2010-03-22 Thread Katharina Haselhorst

You would probably want to run all the executable files in /etc/rc6.d
in alphabetical order, supplying the stop parameter, with the
exception of the last one, which on my system is S90reboot.


that's what I was doing - only with runlevel 0 without doing the actual 
halt at the end.



Then run something like this:

--

#!/bin/sh
# Example: mount the new root file system over NFS from 10.0.0.1:/my_root
# and run init.
ifconfig lo 127.0.0.1 up   # for portmap
# configure Ethernet or such
portmap  # for lockd (implicitly started by mount)
mount -o ro 10.0.0.1:/my_root /mnt
killall portmap   # portmap keeps old root busy
cd /mnt
pivot_root . old_root
exec chroot . sh -c 'umount /old_root; exec /sbin/init \
  dev/consoledev/console 21

--


I only see 2 places (without patching init itself) to put these commands:
1. into a new shutdown script in place of S90{halt,reboot}
2. into the rc script

But no matter which of these I choose there remains at least init and 
perhaps the process executing rc running and keeping the old root busy.
==============================
EXERCISES:
**a)** Translate this sentence from the shutdown-scripts text into Spanish: "You would probably want to run all the executable files in /etc/rc6.d in alphabetical order, supplying the stop parameter, with the exception of the last one, which on my system is S90reboot."
**b)** In the entries, begin at the line that has "Given: Click the Записать button" and stop after the last line of the entries. Write those lines out again, swapping "agent" for "assistant" and leaving everything else unchanged.

SUPPLIED INFORMATION:
==============================
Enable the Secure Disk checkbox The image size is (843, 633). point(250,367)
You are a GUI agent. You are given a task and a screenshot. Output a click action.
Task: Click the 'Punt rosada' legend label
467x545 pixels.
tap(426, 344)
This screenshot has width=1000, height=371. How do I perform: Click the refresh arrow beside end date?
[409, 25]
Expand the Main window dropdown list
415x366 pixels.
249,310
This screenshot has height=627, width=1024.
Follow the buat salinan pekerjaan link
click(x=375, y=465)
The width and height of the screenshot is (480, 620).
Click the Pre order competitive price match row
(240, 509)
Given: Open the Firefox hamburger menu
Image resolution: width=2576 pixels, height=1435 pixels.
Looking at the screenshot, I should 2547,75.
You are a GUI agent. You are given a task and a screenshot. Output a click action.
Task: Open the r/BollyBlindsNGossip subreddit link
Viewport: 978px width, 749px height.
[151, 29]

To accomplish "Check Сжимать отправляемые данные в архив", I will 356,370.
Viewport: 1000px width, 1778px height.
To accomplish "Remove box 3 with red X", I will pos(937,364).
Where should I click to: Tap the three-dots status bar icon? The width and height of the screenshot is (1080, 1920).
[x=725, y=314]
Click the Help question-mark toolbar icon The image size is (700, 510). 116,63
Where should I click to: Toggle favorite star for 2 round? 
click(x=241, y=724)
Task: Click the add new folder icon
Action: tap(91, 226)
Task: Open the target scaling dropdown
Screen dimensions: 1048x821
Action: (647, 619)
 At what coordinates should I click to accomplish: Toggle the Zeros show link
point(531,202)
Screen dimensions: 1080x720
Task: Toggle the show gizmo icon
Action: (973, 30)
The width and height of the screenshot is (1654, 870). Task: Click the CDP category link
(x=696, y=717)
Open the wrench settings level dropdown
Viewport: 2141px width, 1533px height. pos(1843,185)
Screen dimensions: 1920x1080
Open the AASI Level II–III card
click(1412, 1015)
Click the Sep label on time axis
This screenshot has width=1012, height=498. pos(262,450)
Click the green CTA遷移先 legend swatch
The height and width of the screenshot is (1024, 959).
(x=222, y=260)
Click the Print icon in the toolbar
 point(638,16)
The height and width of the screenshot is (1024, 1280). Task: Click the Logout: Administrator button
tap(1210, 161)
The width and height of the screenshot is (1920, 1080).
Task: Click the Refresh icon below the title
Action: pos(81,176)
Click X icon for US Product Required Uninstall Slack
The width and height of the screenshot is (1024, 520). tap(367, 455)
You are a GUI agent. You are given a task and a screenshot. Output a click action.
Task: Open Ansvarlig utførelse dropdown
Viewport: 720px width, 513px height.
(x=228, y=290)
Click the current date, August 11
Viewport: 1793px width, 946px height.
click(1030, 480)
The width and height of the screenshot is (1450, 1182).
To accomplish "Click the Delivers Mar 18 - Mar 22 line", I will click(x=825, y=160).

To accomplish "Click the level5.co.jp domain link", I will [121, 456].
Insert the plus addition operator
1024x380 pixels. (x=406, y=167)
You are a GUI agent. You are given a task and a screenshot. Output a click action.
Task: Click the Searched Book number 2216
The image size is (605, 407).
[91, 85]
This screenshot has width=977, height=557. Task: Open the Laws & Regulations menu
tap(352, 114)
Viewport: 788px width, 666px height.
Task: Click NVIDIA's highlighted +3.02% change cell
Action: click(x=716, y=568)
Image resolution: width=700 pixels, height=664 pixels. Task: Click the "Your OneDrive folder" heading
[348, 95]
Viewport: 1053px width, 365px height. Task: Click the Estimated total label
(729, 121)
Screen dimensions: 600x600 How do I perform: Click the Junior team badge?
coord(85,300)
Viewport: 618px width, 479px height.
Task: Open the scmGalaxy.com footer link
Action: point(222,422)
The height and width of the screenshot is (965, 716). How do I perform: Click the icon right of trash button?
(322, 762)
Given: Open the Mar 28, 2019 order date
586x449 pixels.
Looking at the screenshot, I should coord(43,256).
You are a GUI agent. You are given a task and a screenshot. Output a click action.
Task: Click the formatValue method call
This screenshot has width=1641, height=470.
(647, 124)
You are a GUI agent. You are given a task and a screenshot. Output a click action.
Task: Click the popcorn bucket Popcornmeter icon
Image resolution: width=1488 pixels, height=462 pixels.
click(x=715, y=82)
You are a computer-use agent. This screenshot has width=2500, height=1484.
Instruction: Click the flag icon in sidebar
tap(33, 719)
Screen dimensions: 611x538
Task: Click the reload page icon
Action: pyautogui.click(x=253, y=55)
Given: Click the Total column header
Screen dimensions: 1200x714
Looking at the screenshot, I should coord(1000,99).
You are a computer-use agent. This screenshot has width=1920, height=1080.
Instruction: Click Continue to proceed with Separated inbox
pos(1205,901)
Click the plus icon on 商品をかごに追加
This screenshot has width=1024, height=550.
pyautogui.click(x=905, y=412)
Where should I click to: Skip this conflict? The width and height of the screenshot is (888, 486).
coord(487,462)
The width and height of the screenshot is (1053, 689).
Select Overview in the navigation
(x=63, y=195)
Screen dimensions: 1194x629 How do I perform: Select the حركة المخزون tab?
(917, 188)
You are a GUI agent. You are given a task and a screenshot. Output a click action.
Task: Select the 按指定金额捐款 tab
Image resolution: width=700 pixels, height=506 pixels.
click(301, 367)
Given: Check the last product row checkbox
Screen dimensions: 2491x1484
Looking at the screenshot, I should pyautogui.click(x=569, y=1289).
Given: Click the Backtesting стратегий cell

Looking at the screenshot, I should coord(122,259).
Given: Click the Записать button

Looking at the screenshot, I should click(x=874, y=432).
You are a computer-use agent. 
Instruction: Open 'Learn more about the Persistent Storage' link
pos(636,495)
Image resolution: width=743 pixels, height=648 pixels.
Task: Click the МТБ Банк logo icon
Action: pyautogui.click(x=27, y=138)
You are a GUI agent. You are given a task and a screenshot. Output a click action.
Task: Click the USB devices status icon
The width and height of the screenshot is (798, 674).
==============================
SOLVED PROBLEMS:
**a)** Probablemente querrías ejecutar todos los archivos ejecutables de /etc/rc6.d en orden alfabético, pasándoles el parámetro stop, con excepción del último, que en mi sistema es S90reboot.

**b)**
Given: Click the Записать button

Looking at the screenshot, I should click(x=874, y=432).
You are a computer-use assistant. 
Instruction: Open 'Learn more about the Persistent Storage' link
pos(636,495)
Image resolution: width=743 pixels, height=648 pixels.
Task: Click the МТБ Банк logo icon
Action: pyautogui.click(x=27, y=138)
You are a GUI assistant. You are given a task and a screenshot. Output a click action.
Task: Click the USB devices status icon
The width and height of the screenshot is (798, 674).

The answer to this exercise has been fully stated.